EXCERPT PROVIDED:
** BEGIN **
CAMOFI Letter Agreement
 

 
December 21, 2007
 
Las Vegas Gaming, Inc.
4000 W. Ali Baba Lane
Las Vegas, Nevada  89118
 
Attn:      Jon D. Berkley, Chief Executive Officer
              
Bruce Shepard, Chief Financial Officer
 
Gentlemen:
 
Reference is hereby made to (i) the Senior Secured Convertible Note due January 1, 2009 (as amended, the “Note”) in the aggregate principle amount of $5,250,000 made by Las Vegas Gaming, Inc. (the “Company”) in favor of CAMOFI Master LDC (“CAMOFI”), (ii) the Registration Rights Agreement (the “Registration Rights Agreement”) dated as of March 31, 2006, as amended, between the Company and CAMOFI, and (iii) the additional transactions documents related thereto (as amended, the “Transaction Documents”).  In consideration of CAMOFI agreeing to defer certain payments, the Company and CAMOFI hereby agree as follows:
 
1.  
The “Commitment Fee” payments due on January 1, 2008 of $256,250 as well as the "Commitment Fee" payments due on April 1, 2008 and July 1, 2008 of $131,250 and $131,250, respectively, shall all be payable on July 1, 2008.
 
2.  
The definition of “Monthly Redemption Date” in the Note shall be deleted and such amounts shall be due and payable at maturity.
 
3.  
The percentages set forth in Section 2(a) and Section 2(b) of the Note shall each be replaced by 120%.
** END **
MATERIAL SUPPLIED:
** BEGIN **
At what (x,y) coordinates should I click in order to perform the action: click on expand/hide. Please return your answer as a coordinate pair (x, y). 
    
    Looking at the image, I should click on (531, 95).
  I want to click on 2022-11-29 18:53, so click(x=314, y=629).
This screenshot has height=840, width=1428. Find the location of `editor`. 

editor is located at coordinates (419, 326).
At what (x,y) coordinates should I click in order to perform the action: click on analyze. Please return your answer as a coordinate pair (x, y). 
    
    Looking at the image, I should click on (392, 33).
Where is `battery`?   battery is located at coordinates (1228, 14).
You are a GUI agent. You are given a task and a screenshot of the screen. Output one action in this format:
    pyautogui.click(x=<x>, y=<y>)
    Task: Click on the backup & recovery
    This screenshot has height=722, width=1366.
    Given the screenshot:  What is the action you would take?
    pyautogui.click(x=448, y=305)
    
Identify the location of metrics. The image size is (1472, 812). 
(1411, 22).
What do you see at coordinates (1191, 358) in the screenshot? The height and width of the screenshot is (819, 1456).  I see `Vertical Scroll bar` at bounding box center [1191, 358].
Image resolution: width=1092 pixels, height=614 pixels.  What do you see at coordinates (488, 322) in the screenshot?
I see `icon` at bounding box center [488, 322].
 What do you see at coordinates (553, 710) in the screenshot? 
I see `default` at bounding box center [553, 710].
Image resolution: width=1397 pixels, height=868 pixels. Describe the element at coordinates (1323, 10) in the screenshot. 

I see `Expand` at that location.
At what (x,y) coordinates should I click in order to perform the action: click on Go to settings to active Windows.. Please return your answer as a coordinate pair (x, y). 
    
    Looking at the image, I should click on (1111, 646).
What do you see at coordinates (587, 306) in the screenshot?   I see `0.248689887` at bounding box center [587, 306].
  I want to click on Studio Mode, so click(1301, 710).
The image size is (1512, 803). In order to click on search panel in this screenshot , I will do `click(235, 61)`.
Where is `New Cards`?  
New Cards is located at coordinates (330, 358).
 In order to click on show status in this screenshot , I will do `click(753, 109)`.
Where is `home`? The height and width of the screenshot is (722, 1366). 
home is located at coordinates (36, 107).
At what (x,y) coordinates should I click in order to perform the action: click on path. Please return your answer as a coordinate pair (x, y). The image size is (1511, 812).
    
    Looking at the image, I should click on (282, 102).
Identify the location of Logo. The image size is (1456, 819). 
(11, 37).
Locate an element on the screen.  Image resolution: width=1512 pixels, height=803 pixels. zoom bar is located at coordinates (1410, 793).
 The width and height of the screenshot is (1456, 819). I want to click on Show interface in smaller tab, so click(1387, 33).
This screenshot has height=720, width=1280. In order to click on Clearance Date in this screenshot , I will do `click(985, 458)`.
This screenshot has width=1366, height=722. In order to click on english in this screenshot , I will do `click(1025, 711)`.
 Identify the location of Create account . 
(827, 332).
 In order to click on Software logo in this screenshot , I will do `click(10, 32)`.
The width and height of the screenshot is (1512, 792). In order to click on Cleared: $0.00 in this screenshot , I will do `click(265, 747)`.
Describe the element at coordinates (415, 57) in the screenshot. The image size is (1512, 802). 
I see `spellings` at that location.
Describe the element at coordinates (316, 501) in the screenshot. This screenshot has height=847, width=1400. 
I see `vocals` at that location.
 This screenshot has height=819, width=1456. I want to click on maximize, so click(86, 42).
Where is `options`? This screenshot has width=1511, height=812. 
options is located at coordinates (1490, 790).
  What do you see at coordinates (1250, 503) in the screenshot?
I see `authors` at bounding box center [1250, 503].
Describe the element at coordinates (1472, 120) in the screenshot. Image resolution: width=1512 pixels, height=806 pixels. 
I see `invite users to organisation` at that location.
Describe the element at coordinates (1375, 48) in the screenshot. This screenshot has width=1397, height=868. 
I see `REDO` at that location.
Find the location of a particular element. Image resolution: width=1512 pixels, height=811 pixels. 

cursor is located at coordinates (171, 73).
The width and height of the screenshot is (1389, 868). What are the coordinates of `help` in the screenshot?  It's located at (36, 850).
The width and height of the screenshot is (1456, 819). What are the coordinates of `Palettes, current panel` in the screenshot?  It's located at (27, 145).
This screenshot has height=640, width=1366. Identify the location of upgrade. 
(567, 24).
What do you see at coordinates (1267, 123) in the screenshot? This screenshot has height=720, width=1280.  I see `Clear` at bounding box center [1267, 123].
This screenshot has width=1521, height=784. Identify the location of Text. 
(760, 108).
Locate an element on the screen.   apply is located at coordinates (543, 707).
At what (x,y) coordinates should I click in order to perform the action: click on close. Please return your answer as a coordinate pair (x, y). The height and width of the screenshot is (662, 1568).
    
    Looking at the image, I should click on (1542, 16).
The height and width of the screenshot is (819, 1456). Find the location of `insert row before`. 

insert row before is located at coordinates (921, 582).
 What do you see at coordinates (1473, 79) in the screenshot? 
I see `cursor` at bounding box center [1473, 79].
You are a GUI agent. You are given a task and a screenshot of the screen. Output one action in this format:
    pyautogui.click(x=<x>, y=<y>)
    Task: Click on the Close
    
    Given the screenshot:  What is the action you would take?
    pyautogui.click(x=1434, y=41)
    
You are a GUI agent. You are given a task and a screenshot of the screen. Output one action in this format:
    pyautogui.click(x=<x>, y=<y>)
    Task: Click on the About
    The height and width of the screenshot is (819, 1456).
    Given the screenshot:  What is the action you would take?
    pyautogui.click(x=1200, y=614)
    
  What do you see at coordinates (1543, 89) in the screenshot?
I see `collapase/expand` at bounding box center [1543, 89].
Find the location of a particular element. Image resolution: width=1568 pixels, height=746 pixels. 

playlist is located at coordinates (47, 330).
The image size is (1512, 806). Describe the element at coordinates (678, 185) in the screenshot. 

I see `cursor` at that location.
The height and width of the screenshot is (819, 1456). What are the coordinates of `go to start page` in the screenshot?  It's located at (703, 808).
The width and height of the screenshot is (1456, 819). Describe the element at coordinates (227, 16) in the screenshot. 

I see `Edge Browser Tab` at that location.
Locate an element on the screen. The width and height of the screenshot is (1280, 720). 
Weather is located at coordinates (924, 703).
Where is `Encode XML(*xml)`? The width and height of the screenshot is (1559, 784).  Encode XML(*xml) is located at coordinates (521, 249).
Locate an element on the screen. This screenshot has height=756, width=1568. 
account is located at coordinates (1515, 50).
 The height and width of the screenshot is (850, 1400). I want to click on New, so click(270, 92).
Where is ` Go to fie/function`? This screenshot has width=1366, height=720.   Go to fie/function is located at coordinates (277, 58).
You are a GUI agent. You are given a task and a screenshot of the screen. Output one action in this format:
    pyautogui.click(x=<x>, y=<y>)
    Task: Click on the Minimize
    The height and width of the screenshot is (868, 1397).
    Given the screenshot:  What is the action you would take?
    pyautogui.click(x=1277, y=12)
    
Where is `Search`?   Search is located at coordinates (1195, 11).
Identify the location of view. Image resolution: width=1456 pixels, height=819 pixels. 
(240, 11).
** END **
WHAT YOU WILL DO:
a) Based on the CAMOFI letter agreement, decide whether each statement agrees with it, answering yes or no and quoting the words that decide it: (i) the Note's aggregate principal amount is $5,250,000; (ii) the Commitment Fee payment due on April 1, 2008 is $256,250; (iii) the percentages in Section 2(a) and Section 2(b) of the Note are each to be replaced by 120%.
b) Write out the CAMOFI letter agreement word for word from "Reference is hereby" to "on July 1, 2008.".
c) Continue the CAMOFI letter agreement after its last numbered item.
The entries come from a different source than the letter.

PER-TASK ANSWERS:
a)
(i) Yes: "in the aggregate principle amount of $5,250,000"
(ii) No: "the "Commitment Fee" payments due on April 1, 2008 and July 1, 2008 of $131,250 and $131,250, respectively"
(iii) Yes: "The percentages set forth in Section 2(a) and Section 2(b) of the Note shall each be replaced by 120%."

b)
Reference is hereby made to (i) the Senior Secured Convertible Note due January 1, 2009 (as amended, the “Note”) in the aggregate principle amount of $5,250,000 made by Las Vegas Gaming, Inc. (the “Company”) in favor of CAMOFI Master LDC (“CAMOFI”), (ii) the Registration Rights Agreement (the “Registration Rights Agreement”) dated as of March 31, 2006, as amended, between the Company and CAMOFI, and (iii) the additional transactions documents related thereto (as amended, the “Transaction Documents”).  In consideration of CAMOFI agreeing to defer certain payments, the Company and CAMOFI hereby agree as follows:
 
1.  
The “Commitment Fee” payments due on January 1, 2008 of $256,250 as well as the "Commitment Fee" payments due on April 1, 2008 and July 1, 2008 of $131,250 and $131,250, respectively, shall all be payable on July 1, 2008.

c)
 
4.  
Section 5(b) in the Note is hereby deleted in its entirety and replaced by the following new Section 5(b):
 
b.      Automatic Conversion.  This Note shall not be subject to automatic conversion upon the completion of a Qualified Financing.  The portion of the Note not converted by the Holder at its option shall be subject to the provisions of Section 2(b) hereof.
 
5.  
“Registrable Securities” as such term is defined in the Registrations Rights Agreement shall be amended to include the shares of Common Stock granted to CAMOFI pursuant hereto.  The “Filing Date” and “Effectiveness Date” as such terms are defined in the Registration Rights Agreement shall be amended to (i) the earlier of the closing of Qualified Financing and September 30, 2008 and (ii) 120 days subsequent to the Filing Date, respectively.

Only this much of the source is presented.